05-Sep-2010 • Collecting

For a man who has been a major movie star for five decades, remarkably little is known about Sean Connery -- writes Anne Billson for the Telegraph. He played James Bond, likes golf, is a member of the SNP and notoriously litigious, but over the course of his career he has given few interviews, and an autobiography has never materialised. As Britain’s biggest movie star turns 80, Christopher Bray valiantly tries to fill in the gaps in our knowledge with an unofficial biography which takes as its starting-point the author’s contention that 'every other guy born in the past half-century or so’ has wanted to be Sean Connery, and that 'two generations of young girls’ have fantasised about 'the movies’ ur-sexual sadist having his way with them’.

I was never one of those girls. Connery may be, as Bray claims, the epitome of rufty-tufty masculinity, but I have never found him as sexually attractive as the author evidently does. Then again, it’s useful to be reminded of his sheer physical grace, which Bray does time and again as he works his way diligently through the filmography. His modus operandi is to compare every role Connery has ever played, before or since, to that of Bond – although, oddly, the writer doesn’t seem to care for the Bond films much. Even high points such as From Russia With Love and Goldfinger get short shrift; Bray contends that On Her Majesty’s Secret Service is 'the only Bond movie of any distinction’, which is odd since it was the first time 007 was played by someone other than Connery. Nevertheless, Bray provides a public service by pointing out that Connery would have had trouble pulling off OHMSS’s tricky final snivelling-over-the-death-of-his-wife scene as effectively as the much reviled George Lazenby.

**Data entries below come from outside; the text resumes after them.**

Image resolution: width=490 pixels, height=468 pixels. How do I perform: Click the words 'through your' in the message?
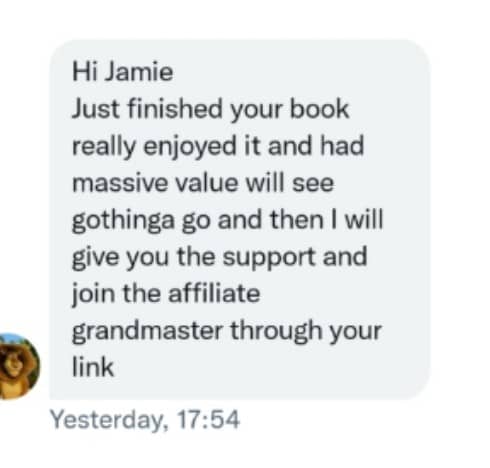coord(306,332)
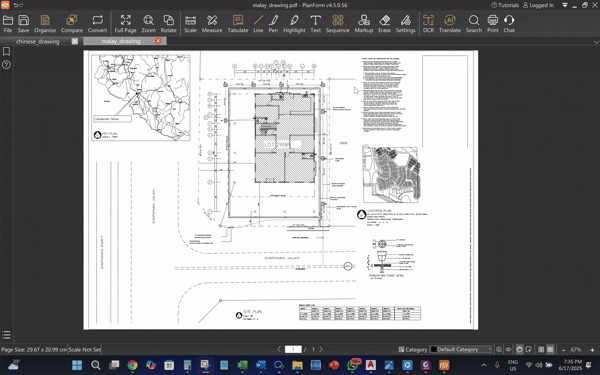Viewport: 600px width, 375px height.
Task: Open the Compare tool
Action: [72, 24]
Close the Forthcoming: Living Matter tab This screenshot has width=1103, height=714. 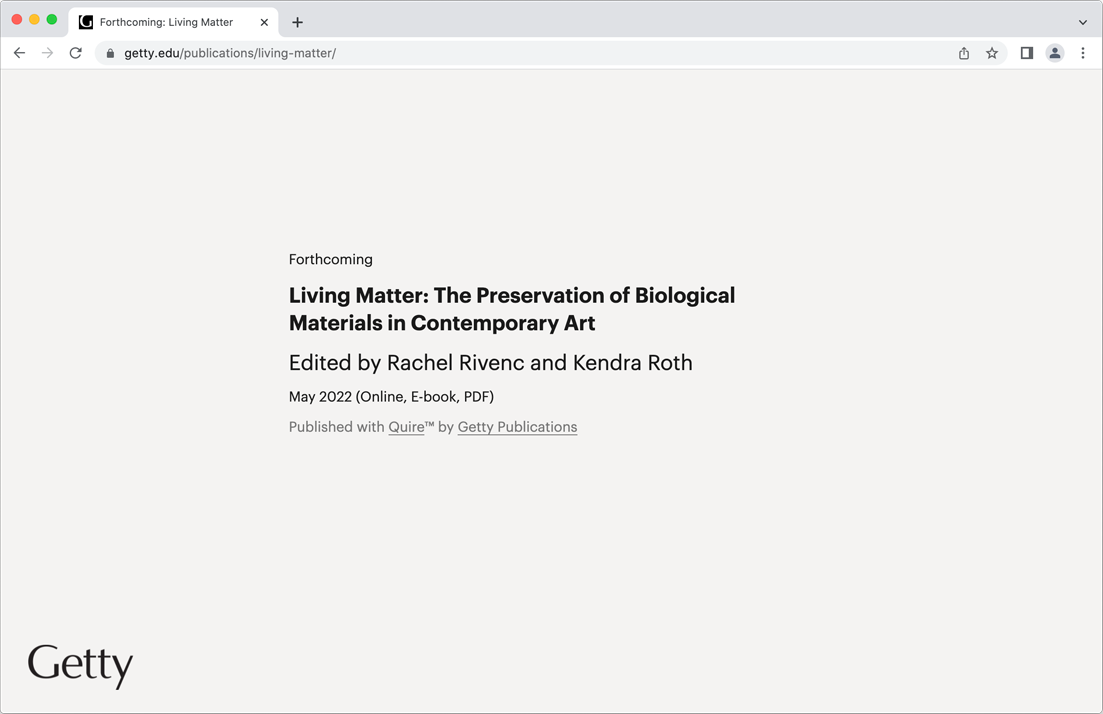point(264,22)
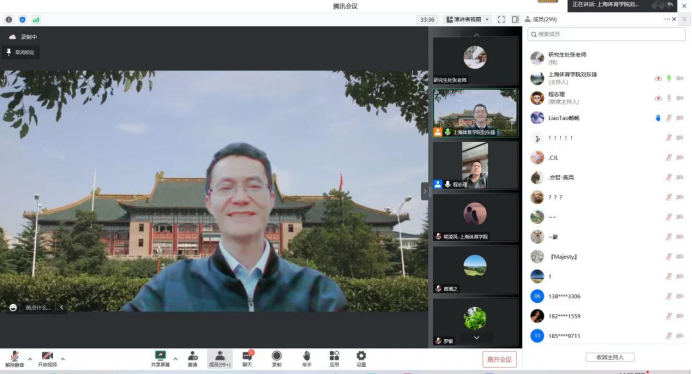This screenshot has width=692, height=374.
Task: Open the members panel three-dots menu
Action: pyautogui.click(x=666, y=19)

He also reminds us that while Connery filled Bond’s shoes with an apparent lack of effort, it was still a performance, albeit one the public has since had trouble separating from the actor’s offscreen personality, and which inevitably haunts subsequent performances in everything from Marnie to the mid-1970s historical trilogy (The Wind and the Lion, The Man Who Would Be King, Robin and Marian) which redefined his screen persona and paved the way for the third phase of his career – that of grizzled mentors, starry cameos and an apparent unwillingness to push the limits of his screen persona.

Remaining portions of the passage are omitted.